Tony Cozier, there won’t be another

Sound is poorer without him

I don’t watch that much of cricket anymore. But back in school and college, I would’ve coasted my way towards an illustrious list of ‘Cricket Binge-Watchers’, if there were one. Because watching cricket back then, wasn’t just to float in the miracle that VVS Laxman’s wrists were, but to also improve your own game as a cricketer. Listening to the cricketing legends on-air could give you an edge in the next match against the neighborhood team, one’s mind would reason.

There were specific lessons to be learnt. “Soft hands,” Gavaskar would mention every time, a pitch turned awkwardly. Ian Chappell would deconstruct the art of decoding the exact distance slip fielders should position themselves on bouncy pitches. The magnificent Richie Benaud would look for signs to encourage new talent, “all fingers wrapped around the leather,” he would chime. Irrespective of whether India was playing or not, live commentary turned into a coaching manual to brush up your skills. And yet one voice that gave you a break from this intense exercise was Tony Coziers’.

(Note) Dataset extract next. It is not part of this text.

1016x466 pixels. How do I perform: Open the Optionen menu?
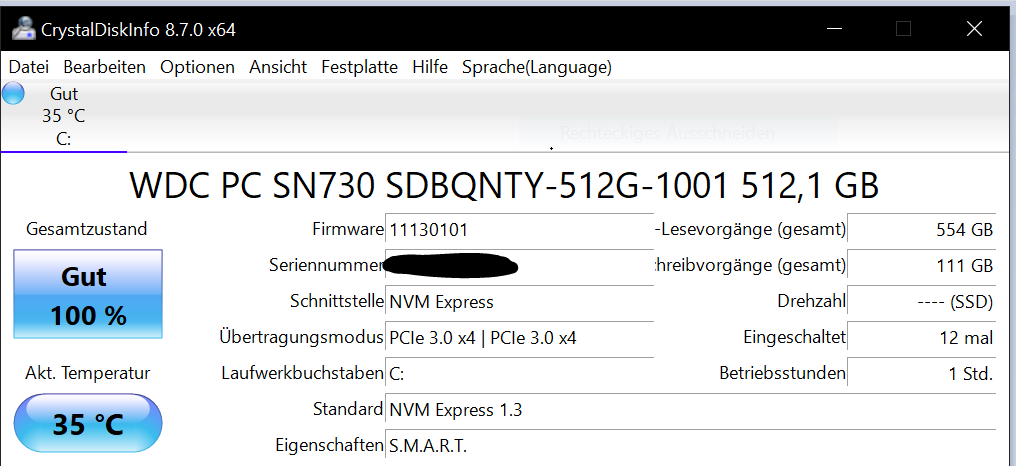197,67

Because that sheer timber of his voice added that chunk of joy to the boring academic cricketing lesson I was subjecting myself to while listening to cricketing commentary. And there was more. He brought with himself an encyclopedic knowledge of the game, having covered it already for a few decades before the turn of the millennium. On-air, he could speak of Kanhai, Gavaskar, Underwood and Richards as easily as Gayle, Steyn, Herath or Kohli. The generation didn’t matter to him. He had seen them all.

Those fifty-eight years spent on cricketing reportage were nothing less than the clichéd roller-coaster ride. He witnessed the ascendancy of West Indian cricket and observed their steady decline. He bemoaned about the cricketing affairs in the islands multiple times and even braved his way towards locking horns with the WICB. As a guardian of his beloved sport, he risked being an outsider, just so that his favorite sport could rise once again.

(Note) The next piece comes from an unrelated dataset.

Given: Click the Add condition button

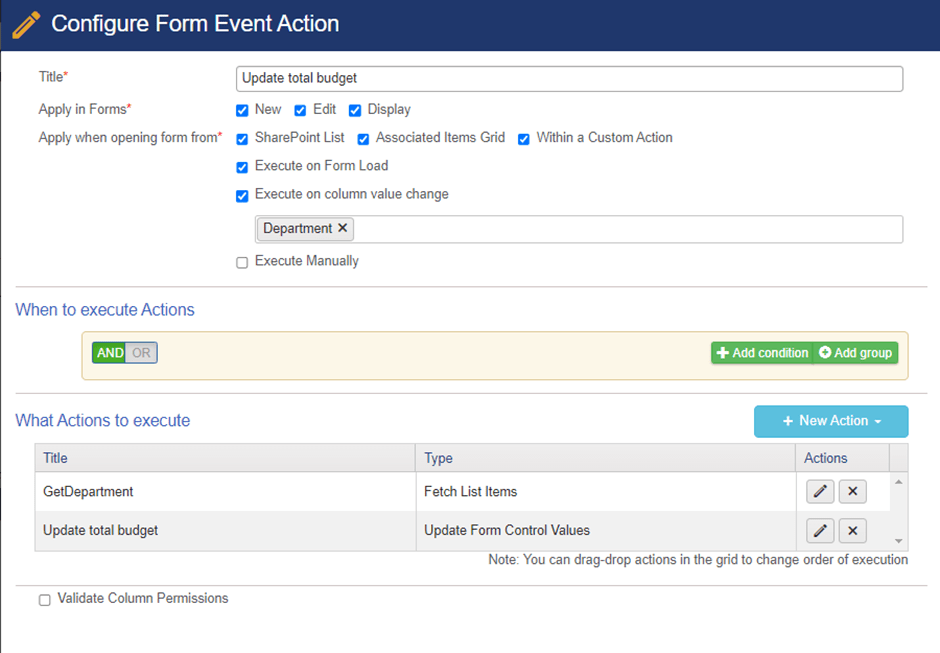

His yearning for West Indian cricket left an unimpeachable impression on me. That it was indeed possible to love the game so much even from the sidelines. What else would explain his involvement as a cricket journalist for over five decades? And then his story bore even more romance because of his legacy- a white man of Scottish roots in an alien land. Not only had his father dedicated his journalistic life to the sport, his son now continues to contribute to West Indian cricketing literature. Imagine three generations of focussed on one profession, on one sport. In an era of distractions, nothing wavered him from his singular devotion to the game.

Cricket today is in a state of turmoil. Fans in different parts of the world have various reasons to be disillusioned with the game. But when he was around, Tony was a soothing reminder that the reason we all still want to stay connected to cricket was because of the sheer love we harbored for the game. Never mind the match-fixers and power-grabbers, there was a good man out there beyond the boundary rooting for his weak-kneed team that was supported (if ever) by a most lamentable cricketing board. If such a man didn’t give up on the sport, this must be a good game.

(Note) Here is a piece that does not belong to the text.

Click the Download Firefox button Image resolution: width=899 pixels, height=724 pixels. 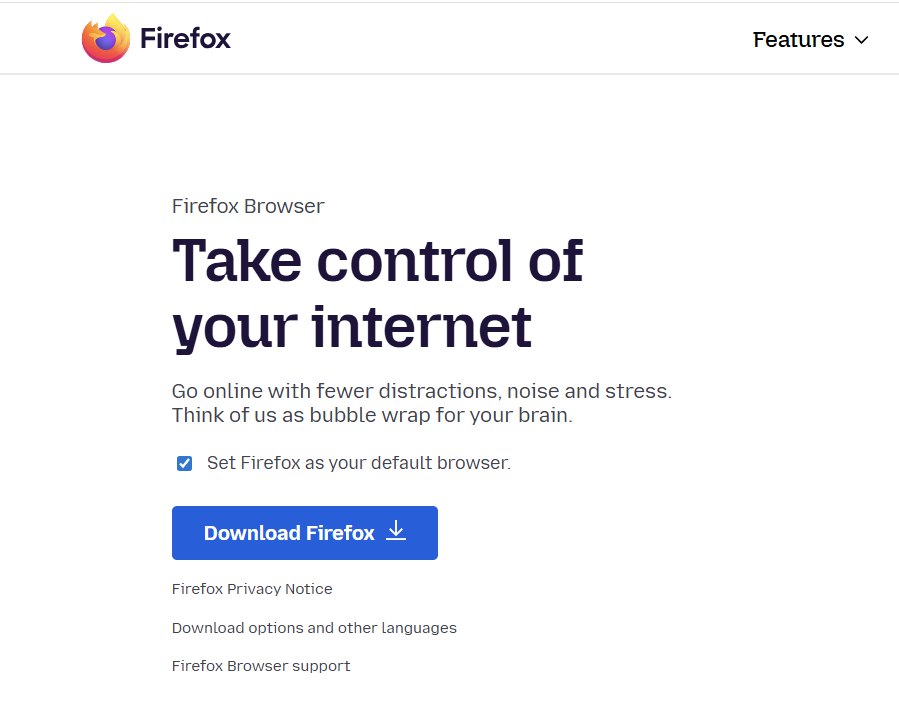click(x=305, y=532)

That deep-seated love for the game that Cozier nurtured, indulged him in his very last year. Early 2017, West Indies became U-19 champions for the first time and the Men’s and Women’s team, against tough odds, wore World T20 Championship medals. It was cricket’s way of loving him back, one last time.

It was poetic. Three West Indian teams became world champions and Tony Cozier’s singular affair with the game got the happy ending it so rightfully deserved.

Cricket is a moderate game. It was meant to be one. Men wore white flannels and showed up on a verdant ground. They had lunch and a tea break during the day. You could always breathe the air before taking strike or running to bowl. This isn’t rugby. Cricket was meant to be a calming sport. And there must be a school of thought that believes that the more gently a cricketer purveys his skills, the closer a cricketer perhaps comes to the soul of the game. Which is why, a Vishwanath, a Gower, a Mark Waugh, a Dravid, a Trott, a Walsh, a Benaud, a Prasanna, a Swann for some of us meant more than the others. Away from the ground, Tony Cozier was that kind of a silken ribbon around the world of commentary, who whenever he spoke, had a calming influence on us. He didn’t feel the need to give in to mass hysteria. Graceful to a fault and unmindful of the harsh words or the prejudiced dispositions that sometimes his other commentary mates veered towards, Tony Cozier merely strove to make the art of listening to commentary a pleasing exercise for his viewers.

He never failed.

And for that and much more, thank you Tony.